There are several methods for preserving your Fall harvest vegetables. These methods are: storing, freezing, canning, drying, and pickling. I will describe, in great depth, two of the most popular ways to preserve your Fall harvest vegetables.
Storing is the easiest method used. However, storing is not always the way that will let your vegetables last the longest. Most vegetables do not have a long shelf life. Vegetables that are able to be cured, and root vegetables always last the longest in storage. Winter squash and onions are amongst these vegetables. For storage the materials needed are: airtight containers, a basement area, a sink to rinse your vegetables in, and of course your vegetables.

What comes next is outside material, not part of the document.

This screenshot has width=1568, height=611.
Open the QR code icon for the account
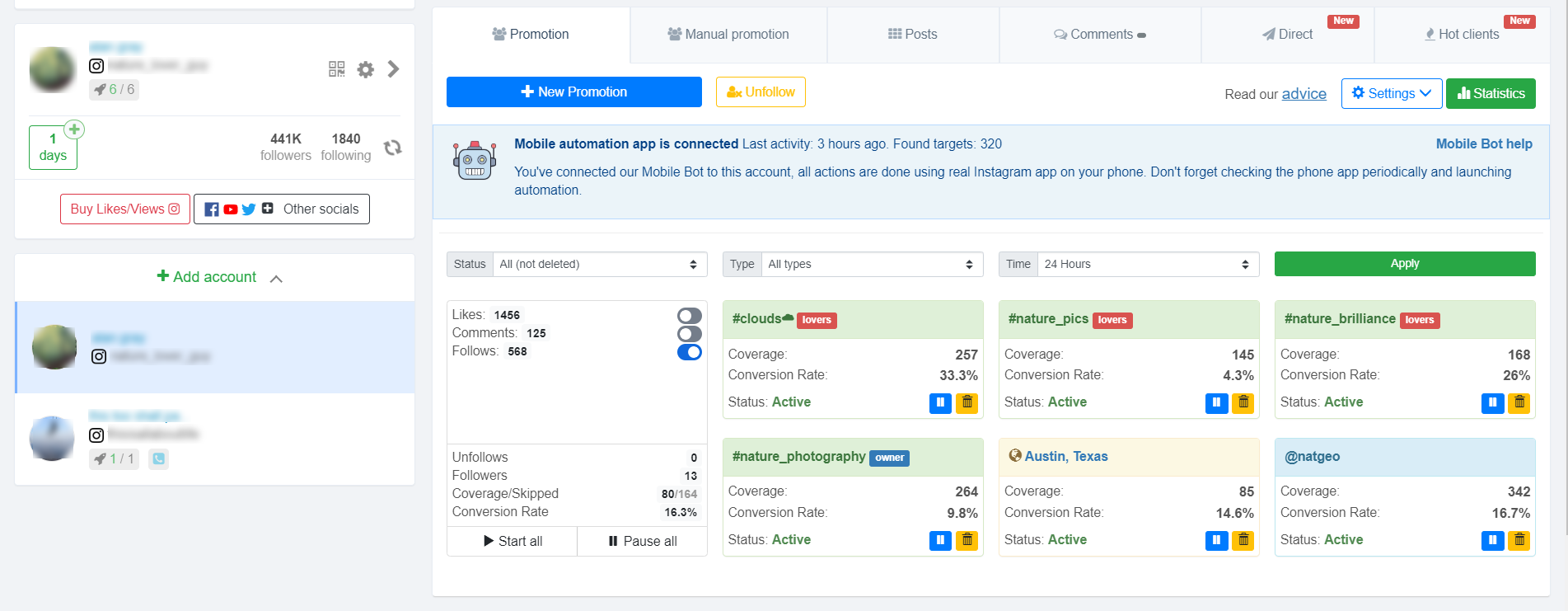pos(336,69)
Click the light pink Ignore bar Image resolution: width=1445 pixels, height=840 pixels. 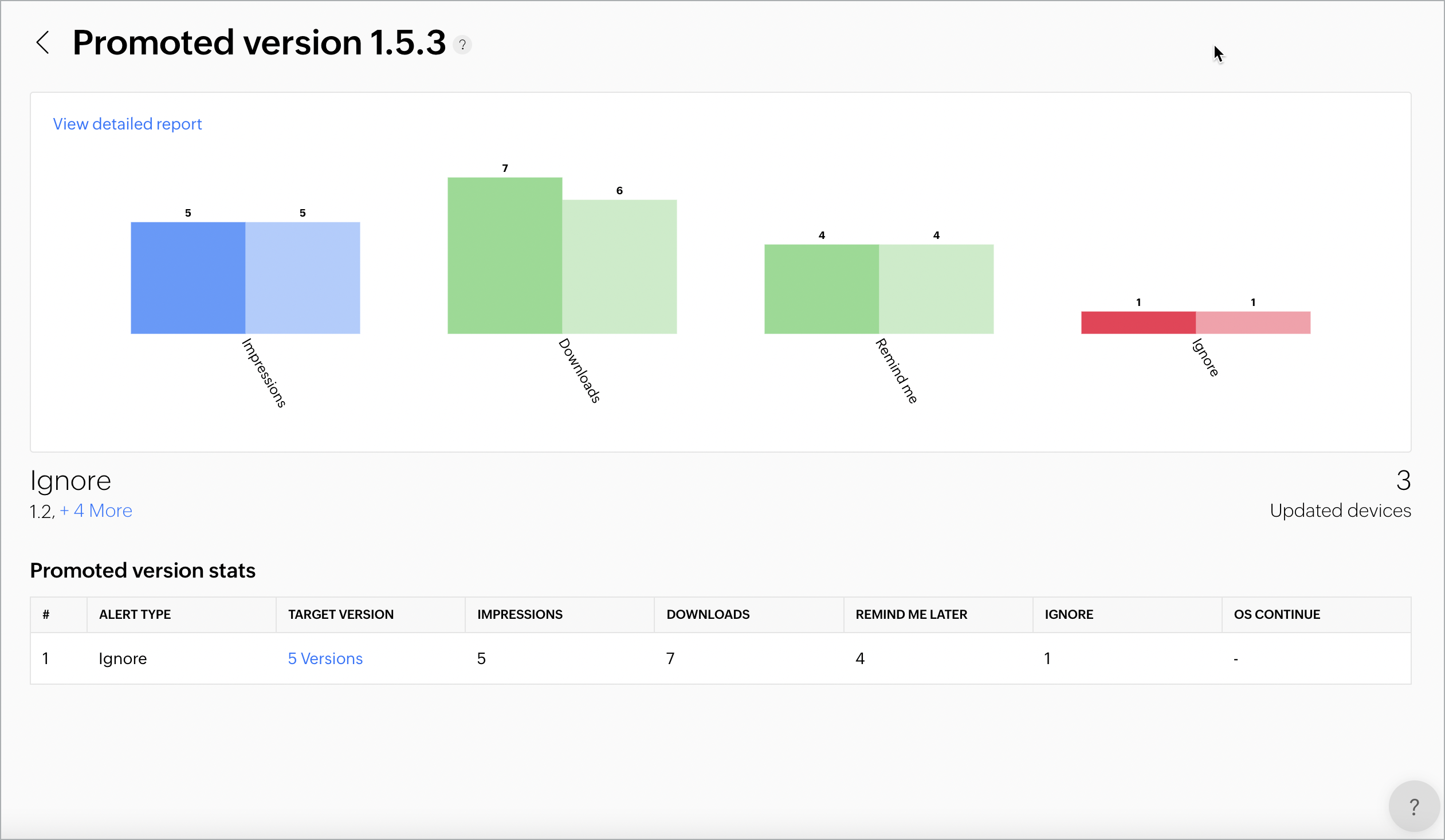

The first thing you need to do is look at all of your vegetables. If any vegetables are bruised or immature, you shouldn’t use storing as a way to preserve them. Store only the fully mature, healthy vegetables. Next, make sure you separate each kind of vegetable. After that you’ll want to rinse off each vegetable. Make sure they are free of dirt, and clean before you get them ready for storage. After they are rinsed you will want to let them air dry. Before placing the vegetables into the storage containers, if you have winter squash keep a few inches of stem on them. Also, cut the green tops of roots to about an inch. Last, place the sorted vegetables into the airtight storage containers. Bring them down to a basement area. The basement is a moist area that is a perfect place for storage. Successful storage depends on a proper choice of crops, suitable temperature and humidity, careful harvesting and preparation, and your own special care during the storage period. Just make sure you open the airtight containers every once in a while, checking to see if your vegetables are still fresh. Do this once a month for adequate care.
Freezing can be the best method for retaining nutrients, color, texture, and even flavor, in your Fall harvest vegetables. For freezing your vegetables you will need a freezer, a large pot, a stove, a roll of paper towels, and plastic bags made especially for food freezing.
The first thing you will do is called blanching your vegetables. Blanching stops enzyme actions which cause loss of flavor, color, texture and nutrients even in frozen storage. Put the large pot on the stove and scald the vegetables in boiling water for a short time. Next, take the vegetables out, group each kind of vegetable and towel dry them. After they are all towel dried stick them inside the plastic freezer bags. Last, stick them inside the freezer. Make sure the freezer temperature is at zero degrees farenheit, or lower. You could also set your freezer control for -10 degrees farenheit the day before freezing, in order to speed the process. Freeze the vegetables immediately after you put them inside the plastic freezer bags.